The choice of best specification came from tests on the residues of an OLS model. The models were estimated using the statistical package of the Software R (R Core Team, 2021) spatialreg20. The spatial equation in a cross-sectional temporal cut for 2001-2005, 2006-2010, 2011-2016, 2017-2022 (level regression) was estimated. The choice of temporal cuts instead of binary variables was due to the aim to follow the coefficients of the explanatory variables on the variable explained at distinct points in time.
It is noteworthy that the coding used for data processing purposes and presentation of the results consists of abbreviation of the variable followed directly by the years of the period to which they refer, for example, pib_0610 corresponding to information on the GDP in the period 2006 to 2010. It is also noteworthy that, like all the variables of this study, they were worked on in base 10 logarithm analysis, when referring to any variable, such as the “tuberculosis case rate”, it is understood as its logarithm, that is, the “logarithm of the tuberculosis case rate”.
RESULTS
The spatial analysis adopted to visualise the global spatial autocorrelation is based on the Moran dispersion diagram. Given that the variable of interest is the logarithmic rate of TB cases, it was observed that the angular coefficient was positive, considering the characteristics of this disease’s transmission. It is noteworthy that the Global Moran Index had a high value, exceeding 0.44 in the first temporal cut and 0.419 in the last, which indicates a substantially high level of spatial autocorrelation, forming the basis of spatial analysis and its geographical implications for the economy, demographic dynamics, and, above all, the health sector of the municipalities.

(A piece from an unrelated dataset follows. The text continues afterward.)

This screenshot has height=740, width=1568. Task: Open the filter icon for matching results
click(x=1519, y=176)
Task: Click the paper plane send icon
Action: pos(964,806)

Figure 1 presents the dispersion diagram in the four temporal intervals investigated. The High-High (HH) quadrant denotes that the regions exhibit high TB rates per thousand inhabitants, as represented in the first quadrant of the diagram. The second quadrant, Low-High (LH) refers to a group in which any region with a low TB rate is surrounded by regions with high rates. In turn, the third quadrant, Low-Low (LL) describes a spatial grouping where the regions present values below the mean, surrounded by regions that also have low rates. Finally, the fourth quadrant, High-Low (HL) addresses the scenario in which a region with high rates is adjacent to regions with low ones.
The global I. de Moran bivariate was constructed, and all the spatial autocorrelations presented significance from the statistical point of view, showing a negative relationship with the number of health professionals per thousand inhabitants and with the expenditure on health per capita. Therefore, the municipalities that have a high rate of notified TB cases tend to be surrounded by municipalities with a low number of health professionals and low per capita expenditure on health. The reverse is also valid, that is, municipalities that have a low rate of notified TB cases tend to be surrounded by municipalities with a high number of health professionals and high expenditure on health, that is, higher investments in this sector provide reduction and control of the disease in municipalities and their neighbours.
In this same context, in the case of GDP per capita, the results point out that a municipality with a low case rate is surrounded by municipalities with a high GDP per capita. The reverse also applies, showing that poorer municipalities tend to suffer a higher incidence and transmission of the disease. Regarding population density, a positive relationship is evident, that is, when there is a high rate of notified TB cases in the municipality, it is surrounded by municipalities with high population density, which confirms expectations, given the transmission characteristics.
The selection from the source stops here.